TEXTO:
============================================================
Bajamos a
Barcelona con la disculpa de la reunión anual del loquerio europeo. Seguía en
el mismo aeropuerto. Un poco más vieja. Más sucia. Mas llena.
Turistas más que
siempre. Cambio un tanto la fisonomía. Hoy los invaden hordas de asiáticos,
macarras rusos, los holandeses de siempre, los yanquis del verano ya se habían ido.
Las putas
nigerianas que la última vez que estuve te incordiaban por las Ramblas han sido
exiliadas por esos energúmenos de mozos escuadrados. Concepto fascista mediterráneo
que aupó la tradición de la derechona catalanista. Derechona al fin y al cabo.
Más abajo del
Raval, donde se pierden las calles de la modernidad, entras en tierras
musulmanas. Donde otros energúmenos reivindican el califato suyo, que nunca
fue. El resto, más o menos, es lo de siempre.
============================================================
MATERIAL:
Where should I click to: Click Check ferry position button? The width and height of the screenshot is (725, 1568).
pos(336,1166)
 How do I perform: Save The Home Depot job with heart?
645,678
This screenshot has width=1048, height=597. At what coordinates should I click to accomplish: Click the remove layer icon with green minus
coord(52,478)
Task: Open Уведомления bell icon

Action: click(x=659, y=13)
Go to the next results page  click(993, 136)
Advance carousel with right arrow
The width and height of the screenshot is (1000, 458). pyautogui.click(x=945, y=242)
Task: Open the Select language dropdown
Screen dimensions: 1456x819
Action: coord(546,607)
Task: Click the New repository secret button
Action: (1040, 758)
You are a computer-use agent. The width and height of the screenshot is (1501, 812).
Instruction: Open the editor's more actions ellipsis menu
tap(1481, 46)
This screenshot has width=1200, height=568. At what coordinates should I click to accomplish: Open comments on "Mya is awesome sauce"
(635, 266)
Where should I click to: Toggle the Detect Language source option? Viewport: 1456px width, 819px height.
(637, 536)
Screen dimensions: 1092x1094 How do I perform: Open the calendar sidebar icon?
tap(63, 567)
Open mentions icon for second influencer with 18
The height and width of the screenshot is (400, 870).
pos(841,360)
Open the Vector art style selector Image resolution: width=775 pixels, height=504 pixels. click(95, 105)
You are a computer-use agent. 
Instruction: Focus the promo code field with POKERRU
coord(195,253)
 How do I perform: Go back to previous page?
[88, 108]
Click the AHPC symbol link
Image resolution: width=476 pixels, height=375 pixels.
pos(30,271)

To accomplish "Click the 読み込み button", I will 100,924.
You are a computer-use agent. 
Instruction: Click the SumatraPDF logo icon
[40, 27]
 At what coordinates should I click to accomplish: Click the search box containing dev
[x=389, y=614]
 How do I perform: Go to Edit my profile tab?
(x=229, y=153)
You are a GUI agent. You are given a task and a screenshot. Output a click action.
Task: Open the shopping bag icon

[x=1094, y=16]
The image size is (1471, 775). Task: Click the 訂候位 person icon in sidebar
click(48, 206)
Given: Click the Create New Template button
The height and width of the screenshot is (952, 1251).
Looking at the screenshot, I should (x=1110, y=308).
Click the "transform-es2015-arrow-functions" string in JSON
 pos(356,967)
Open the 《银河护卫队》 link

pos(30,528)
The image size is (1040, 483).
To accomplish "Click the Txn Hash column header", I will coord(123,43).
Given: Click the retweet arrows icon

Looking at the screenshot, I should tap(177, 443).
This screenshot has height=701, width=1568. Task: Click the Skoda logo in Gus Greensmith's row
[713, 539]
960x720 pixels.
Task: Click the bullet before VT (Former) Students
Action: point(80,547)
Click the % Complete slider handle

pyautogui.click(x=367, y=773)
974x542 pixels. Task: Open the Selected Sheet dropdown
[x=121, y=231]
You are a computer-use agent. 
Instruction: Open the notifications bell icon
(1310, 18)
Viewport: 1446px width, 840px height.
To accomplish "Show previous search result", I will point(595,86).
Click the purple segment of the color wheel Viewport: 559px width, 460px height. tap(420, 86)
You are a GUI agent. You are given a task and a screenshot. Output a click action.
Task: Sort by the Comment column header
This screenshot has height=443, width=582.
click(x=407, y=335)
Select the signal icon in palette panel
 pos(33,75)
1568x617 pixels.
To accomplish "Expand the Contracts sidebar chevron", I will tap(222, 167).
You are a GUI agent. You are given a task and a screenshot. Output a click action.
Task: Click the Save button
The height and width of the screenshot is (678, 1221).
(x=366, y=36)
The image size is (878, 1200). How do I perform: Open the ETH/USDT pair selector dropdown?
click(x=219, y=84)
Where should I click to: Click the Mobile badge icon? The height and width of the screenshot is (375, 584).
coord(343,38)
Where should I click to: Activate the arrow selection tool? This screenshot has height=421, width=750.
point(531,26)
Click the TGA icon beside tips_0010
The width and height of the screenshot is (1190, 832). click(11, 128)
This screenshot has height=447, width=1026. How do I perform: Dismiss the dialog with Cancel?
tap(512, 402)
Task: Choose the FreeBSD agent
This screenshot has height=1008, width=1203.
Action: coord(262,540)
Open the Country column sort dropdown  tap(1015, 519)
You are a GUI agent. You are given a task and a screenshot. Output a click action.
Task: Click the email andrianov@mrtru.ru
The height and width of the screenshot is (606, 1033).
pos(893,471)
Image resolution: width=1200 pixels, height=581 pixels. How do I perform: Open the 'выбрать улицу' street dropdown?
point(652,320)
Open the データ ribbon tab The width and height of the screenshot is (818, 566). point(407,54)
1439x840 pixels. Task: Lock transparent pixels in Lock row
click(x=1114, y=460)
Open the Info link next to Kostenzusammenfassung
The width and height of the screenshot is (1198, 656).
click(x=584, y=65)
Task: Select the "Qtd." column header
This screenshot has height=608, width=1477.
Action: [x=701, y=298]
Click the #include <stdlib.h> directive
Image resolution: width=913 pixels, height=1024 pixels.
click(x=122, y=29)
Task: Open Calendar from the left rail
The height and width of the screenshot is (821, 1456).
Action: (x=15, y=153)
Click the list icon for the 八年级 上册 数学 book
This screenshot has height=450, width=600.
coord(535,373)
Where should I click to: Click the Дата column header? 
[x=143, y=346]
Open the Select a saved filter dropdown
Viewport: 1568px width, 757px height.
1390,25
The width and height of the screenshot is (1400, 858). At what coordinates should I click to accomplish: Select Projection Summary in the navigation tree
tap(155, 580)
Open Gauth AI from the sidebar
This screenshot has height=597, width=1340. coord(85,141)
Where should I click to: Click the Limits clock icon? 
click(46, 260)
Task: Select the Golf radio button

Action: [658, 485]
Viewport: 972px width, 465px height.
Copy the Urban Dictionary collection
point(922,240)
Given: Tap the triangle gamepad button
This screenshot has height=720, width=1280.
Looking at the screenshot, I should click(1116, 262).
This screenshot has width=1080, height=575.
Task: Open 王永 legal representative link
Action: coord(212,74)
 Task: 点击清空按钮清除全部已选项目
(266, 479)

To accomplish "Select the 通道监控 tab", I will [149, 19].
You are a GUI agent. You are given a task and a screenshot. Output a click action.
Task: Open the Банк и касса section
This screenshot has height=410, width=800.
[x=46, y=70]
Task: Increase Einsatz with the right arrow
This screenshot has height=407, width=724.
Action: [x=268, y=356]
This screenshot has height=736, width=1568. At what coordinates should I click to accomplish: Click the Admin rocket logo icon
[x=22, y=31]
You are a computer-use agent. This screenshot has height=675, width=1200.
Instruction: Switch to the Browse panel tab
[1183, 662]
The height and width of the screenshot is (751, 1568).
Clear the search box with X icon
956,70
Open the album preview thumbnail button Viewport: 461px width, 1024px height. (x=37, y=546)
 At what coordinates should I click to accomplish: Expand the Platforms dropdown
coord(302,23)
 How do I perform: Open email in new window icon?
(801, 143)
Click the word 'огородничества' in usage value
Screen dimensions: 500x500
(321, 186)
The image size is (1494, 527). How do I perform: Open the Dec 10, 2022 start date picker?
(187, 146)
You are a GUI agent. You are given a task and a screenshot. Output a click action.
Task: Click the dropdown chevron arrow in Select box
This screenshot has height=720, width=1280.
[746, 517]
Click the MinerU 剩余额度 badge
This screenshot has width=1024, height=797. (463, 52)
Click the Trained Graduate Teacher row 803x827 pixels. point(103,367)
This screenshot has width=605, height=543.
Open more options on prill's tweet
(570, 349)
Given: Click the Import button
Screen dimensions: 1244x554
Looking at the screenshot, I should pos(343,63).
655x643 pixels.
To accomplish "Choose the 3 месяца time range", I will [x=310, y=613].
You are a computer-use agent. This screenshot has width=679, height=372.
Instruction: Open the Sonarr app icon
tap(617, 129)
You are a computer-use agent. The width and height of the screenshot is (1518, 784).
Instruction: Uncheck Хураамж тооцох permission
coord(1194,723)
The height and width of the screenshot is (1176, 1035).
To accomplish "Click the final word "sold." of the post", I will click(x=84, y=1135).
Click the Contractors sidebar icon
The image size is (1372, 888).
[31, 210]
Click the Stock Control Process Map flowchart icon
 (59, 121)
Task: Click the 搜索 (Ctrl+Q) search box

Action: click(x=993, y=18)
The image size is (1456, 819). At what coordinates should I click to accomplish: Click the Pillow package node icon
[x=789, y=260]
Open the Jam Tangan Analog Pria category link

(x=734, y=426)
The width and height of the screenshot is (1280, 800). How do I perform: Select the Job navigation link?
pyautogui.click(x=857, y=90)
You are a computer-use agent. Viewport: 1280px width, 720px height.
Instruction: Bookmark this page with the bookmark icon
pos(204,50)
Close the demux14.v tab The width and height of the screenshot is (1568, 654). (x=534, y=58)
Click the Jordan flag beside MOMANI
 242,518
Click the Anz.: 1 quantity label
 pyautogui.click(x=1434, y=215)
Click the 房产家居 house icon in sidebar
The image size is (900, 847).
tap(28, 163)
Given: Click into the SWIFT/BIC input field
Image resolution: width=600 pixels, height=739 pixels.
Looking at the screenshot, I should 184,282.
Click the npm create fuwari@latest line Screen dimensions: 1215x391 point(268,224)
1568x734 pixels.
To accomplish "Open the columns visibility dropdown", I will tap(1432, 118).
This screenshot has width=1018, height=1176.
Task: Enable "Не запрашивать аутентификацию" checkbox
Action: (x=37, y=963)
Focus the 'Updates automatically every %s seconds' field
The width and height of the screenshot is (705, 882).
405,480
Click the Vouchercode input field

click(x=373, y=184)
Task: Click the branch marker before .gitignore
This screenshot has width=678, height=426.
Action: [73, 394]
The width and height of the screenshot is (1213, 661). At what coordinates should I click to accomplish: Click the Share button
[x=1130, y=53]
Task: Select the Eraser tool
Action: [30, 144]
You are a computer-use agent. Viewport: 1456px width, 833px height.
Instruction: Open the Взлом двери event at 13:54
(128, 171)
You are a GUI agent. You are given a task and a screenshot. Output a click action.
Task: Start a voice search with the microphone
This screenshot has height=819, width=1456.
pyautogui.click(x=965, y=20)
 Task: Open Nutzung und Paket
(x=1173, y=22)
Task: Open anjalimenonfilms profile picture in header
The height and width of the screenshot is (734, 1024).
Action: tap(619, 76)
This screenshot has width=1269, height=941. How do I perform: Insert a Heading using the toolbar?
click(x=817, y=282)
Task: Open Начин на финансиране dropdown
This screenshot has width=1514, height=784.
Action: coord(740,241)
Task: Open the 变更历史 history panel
============================================================
INSTRUCCIONES:
a: En el texto sobre Barcelona, ¿con qué disculpa se baja a la ciudad?
b: Reproduce del texto sobre Barcelona el fragmento que empieza con "Turistas más que" y sigue hasta "fin y al cabo.".

RESPUESTAS:
a: Con la disculpa de la reunión anual del loquerio europeo.

b:
Turistas más que
siempre. Cambio un tanto la fisonomía. Hoy los invaden hordas de asiáticos,
macarras rusos, los holandeses de siempre, los yanquis del verano ya se habían ido.
Las putas
nigerianas que la última vez que estuve te incordiaban por las Ramblas han sido
exiliadas por esos energúmenos de mozos escuadrados. Concepto fascista mediterráneo
que aupó la tradición de la derechona catalanista. Derechona al fin y al cabo.